___ Records supplied ___

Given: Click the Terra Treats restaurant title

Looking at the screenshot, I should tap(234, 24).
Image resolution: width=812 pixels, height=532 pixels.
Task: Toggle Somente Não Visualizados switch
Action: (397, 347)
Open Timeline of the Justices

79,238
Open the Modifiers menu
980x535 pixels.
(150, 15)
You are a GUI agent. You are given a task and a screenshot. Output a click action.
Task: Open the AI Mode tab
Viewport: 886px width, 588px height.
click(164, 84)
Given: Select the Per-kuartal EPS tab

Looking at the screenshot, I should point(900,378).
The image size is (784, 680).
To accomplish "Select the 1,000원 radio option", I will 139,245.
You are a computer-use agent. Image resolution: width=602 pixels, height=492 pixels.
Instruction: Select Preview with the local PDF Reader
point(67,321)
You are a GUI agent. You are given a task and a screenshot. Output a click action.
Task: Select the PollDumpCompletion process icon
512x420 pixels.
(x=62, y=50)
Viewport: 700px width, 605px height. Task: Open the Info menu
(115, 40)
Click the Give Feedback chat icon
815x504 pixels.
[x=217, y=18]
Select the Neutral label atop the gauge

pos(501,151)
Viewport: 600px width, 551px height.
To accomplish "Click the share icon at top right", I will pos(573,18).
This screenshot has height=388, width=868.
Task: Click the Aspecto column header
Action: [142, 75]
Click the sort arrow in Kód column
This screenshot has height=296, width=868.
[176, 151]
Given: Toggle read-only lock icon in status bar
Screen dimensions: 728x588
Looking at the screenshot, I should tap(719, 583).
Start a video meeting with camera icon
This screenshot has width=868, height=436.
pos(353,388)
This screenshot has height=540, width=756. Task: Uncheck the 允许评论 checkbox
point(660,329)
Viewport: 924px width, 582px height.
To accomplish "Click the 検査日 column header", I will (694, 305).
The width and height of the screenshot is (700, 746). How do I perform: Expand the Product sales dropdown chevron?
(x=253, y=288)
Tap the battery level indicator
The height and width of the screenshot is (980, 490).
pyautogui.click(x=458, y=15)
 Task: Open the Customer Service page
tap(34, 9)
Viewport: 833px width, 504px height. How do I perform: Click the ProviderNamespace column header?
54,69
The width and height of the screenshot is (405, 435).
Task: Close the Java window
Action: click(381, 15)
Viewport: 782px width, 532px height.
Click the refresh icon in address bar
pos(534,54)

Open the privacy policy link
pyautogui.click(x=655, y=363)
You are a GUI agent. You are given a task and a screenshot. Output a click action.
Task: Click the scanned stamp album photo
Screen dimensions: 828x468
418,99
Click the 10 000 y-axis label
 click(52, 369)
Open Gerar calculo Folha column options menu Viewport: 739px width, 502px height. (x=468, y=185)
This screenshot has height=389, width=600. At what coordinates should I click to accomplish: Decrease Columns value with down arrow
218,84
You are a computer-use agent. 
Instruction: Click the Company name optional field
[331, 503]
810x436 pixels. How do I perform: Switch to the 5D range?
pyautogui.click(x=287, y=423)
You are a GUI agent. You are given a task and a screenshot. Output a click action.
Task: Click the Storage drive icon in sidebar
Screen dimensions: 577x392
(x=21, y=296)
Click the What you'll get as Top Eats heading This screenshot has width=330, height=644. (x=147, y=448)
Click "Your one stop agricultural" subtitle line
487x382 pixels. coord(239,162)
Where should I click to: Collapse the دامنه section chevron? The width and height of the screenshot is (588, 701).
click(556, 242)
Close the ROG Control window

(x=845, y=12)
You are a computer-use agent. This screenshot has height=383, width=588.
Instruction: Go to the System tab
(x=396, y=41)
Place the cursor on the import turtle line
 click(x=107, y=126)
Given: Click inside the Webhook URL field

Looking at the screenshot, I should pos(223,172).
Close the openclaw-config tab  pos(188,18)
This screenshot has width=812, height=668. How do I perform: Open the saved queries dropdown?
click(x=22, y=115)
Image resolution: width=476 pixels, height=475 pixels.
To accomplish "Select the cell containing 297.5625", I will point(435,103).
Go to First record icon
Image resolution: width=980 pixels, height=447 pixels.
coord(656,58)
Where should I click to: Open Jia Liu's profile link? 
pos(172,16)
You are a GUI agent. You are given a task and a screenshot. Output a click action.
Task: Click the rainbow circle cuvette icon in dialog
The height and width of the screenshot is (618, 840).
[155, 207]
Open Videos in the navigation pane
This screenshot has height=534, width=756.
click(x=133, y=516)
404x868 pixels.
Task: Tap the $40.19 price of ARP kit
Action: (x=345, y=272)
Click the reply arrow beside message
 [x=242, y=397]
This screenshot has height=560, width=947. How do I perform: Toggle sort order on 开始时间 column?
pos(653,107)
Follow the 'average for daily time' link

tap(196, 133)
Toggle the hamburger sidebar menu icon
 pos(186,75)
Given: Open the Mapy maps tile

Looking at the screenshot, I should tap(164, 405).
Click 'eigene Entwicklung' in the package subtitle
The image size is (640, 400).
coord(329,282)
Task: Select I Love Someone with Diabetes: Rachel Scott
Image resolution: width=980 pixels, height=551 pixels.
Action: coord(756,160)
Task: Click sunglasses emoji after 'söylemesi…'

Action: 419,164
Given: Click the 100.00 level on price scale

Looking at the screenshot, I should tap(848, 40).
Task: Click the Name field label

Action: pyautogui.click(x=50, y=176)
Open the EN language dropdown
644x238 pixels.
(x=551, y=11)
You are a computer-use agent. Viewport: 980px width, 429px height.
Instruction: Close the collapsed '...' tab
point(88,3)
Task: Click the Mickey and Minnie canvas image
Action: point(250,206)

___

Transcribe the data word for word.

_Solution to the problem_
Given: Click the Terra Treats restaurant title

Looking at the screenshot, I should tap(234, 24).
Image resolution: width=812 pixels, height=532 pixels.
Task: Toggle Somente Não Visualizados switch
Action: (397, 347)
Open Timeline of the Justices

79,238
Open the Modifiers menu
980x535 pixels.
(150, 15)
You are a GUI agent. You are given a task and a screenshot. Output a click action.
Task: Open the AI Mode tab
Viewport: 886px width, 588px height.
click(164, 84)
Given: Select the Per-kuartal EPS tab

Looking at the screenshot, I should point(900,378).
The image size is (784, 680).
To accomplish "Select the 1,000원 radio option", I will 139,245.
You are a computer-use agent. Image resolution: width=602 pixels, height=492 pixels.
Instruction: Select Preview with the local PDF Reader
point(67,321)
You are a GUI agent. You are given a task and a screenshot. Output a click action.
Task: Select the PollDumpCompletion process icon
512x420 pixels.
(x=62, y=50)
Viewport: 700px width, 605px height. Task: Open the Info menu
(115, 40)
Click the Give Feedback chat icon
815x504 pixels.
[x=217, y=18]
Select the Neutral label atop the gauge

pos(501,151)
Viewport: 600px width, 551px height.
To accomplish "Click the share icon at top right", I will pos(573,18).
This screenshot has height=388, width=868.
Task: Click the Aspecto column header
Action: [142, 75]
Click the sort arrow in Kód column
This screenshot has height=296, width=868.
[176, 151]
Given: Toggle read-only lock icon in status bar
Screen dimensions: 728x588
Looking at the screenshot, I should tap(719, 583).
Start a video meeting with camera icon
This screenshot has width=868, height=436.
pos(353,388)
This screenshot has height=540, width=756. Task: Uncheck the 允许评论 checkbox
point(660,329)
Viewport: 924px width, 582px height.
To accomplish "Click the 検査日 column header", I will (694, 305).
The width and height of the screenshot is (700, 746). How do I perform: Expand the Product sales dropdown chevron?
(x=253, y=288)
Tap the battery level indicator
The height and width of the screenshot is (980, 490).
pyautogui.click(x=458, y=15)
 Task: Open the Customer Service page
tap(34, 9)
Viewport: 833px width, 504px height. How do I perform: Click the ProviderNamespace column header?
54,69
The width and height of the screenshot is (405, 435).
Task: Close the Java window
Action: click(381, 15)
Viewport: 782px width, 532px height.
Click the refresh icon in address bar
pos(534,54)

Open the privacy policy link
pyautogui.click(x=655, y=363)
You are a GUI agent. You are given a task and a screenshot. Output a click action.
Task: Click the scanned stamp album photo
Screen dimensions: 828x468
418,99
Click the 10 000 y-axis label
 click(52, 369)
Open Gerar calculo Folha column options menu Viewport: 739px width, 502px height. (x=468, y=185)
This screenshot has height=389, width=600. At what coordinates should I click to accomplish: Decrease Columns value with down arrow
218,84
You are a computer-use agent. 
Instruction: Click the Company name optional field
[331, 503]
810x436 pixels. How do I perform: Switch to the 5D range?
pyautogui.click(x=287, y=423)
You are a GUI agent. You are given a task and a screenshot. Output a click action.
Task: Click the Storage drive icon in sidebar
Screen dimensions: 577x392
(x=21, y=296)
Click the What you'll get as Top Eats heading This screenshot has width=330, height=644. (x=147, y=448)
Click "Your one stop agricultural" subtitle line
487x382 pixels. coord(239,162)
Where should I click to: Collapse the دامنه section chevron? The width and height of the screenshot is (588, 701).
click(556, 242)
Close the ROG Control window

(x=845, y=12)
You are a computer-use agent. This screenshot has height=383, width=588.
Instruction: Go to the System tab
(x=396, y=41)
Place the cursor on the import turtle line
 click(x=107, y=126)
Given: Click inside the Webhook URL field

Looking at the screenshot, I should pos(223,172).
Close the openclaw-config tab  pos(188,18)
This screenshot has width=812, height=668. How do I perform: Open the saved queries dropdown?
click(x=22, y=115)
Image resolution: width=476 pixels, height=475 pixels.
To accomplish "Select the cell containing 297.5625", I will point(435,103).
Go to First record icon
Image resolution: width=980 pixels, height=447 pixels.
coord(656,58)
Where should I click to: Open Jia Liu's profile link? 
pos(172,16)
You are a GUI agent. You are given a task and a screenshot. Output a click action.
Task: Click the rainbow circle cuvette icon in dialog
The height and width of the screenshot is (618, 840).
[155, 207]
Open Videos in the navigation pane
This screenshot has height=534, width=756.
click(x=133, y=516)
404x868 pixels.
Task: Tap the $40.19 price of ARP kit
Action: (x=345, y=272)
Click the reply arrow beside message
 [x=242, y=397]
This screenshot has height=560, width=947. How do I perform: Toggle sort order on 开始时间 column?
pos(653,107)
Follow the 'average for daily time' link

tap(196, 133)
Toggle the hamburger sidebar menu icon
 pos(186,75)
Given: Open the Mapy maps tile

Looking at the screenshot, I should tap(164, 405).
Click 'eigene Entwicklung' in the package subtitle
The image size is (640, 400).
coord(329,282)
Task: Select I Love Someone with Diabetes: Rachel Scott
Image resolution: width=980 pixels, height=551 pixels.
Action: coord(756,160)
Task: Click sunglasses emoji after 'söylemesi…'

Action: 419,164
Given: Click the 100.00 level on price scale

Looking at the screenshot, I should tap(848, 40).
Task: Click the Name field label

Action: pyautogui.click(x=50, y=176)
Open the EN language dropdown
644x238 pixels.
(x=551, y=11)
You are a computer-use agent. Viewport: 980px width, 429px height.
Instruction: Close the collapsed '...' tab
point(88,3)
Task: Click the Mickey and Minnie canvas image
Action: point(250,206)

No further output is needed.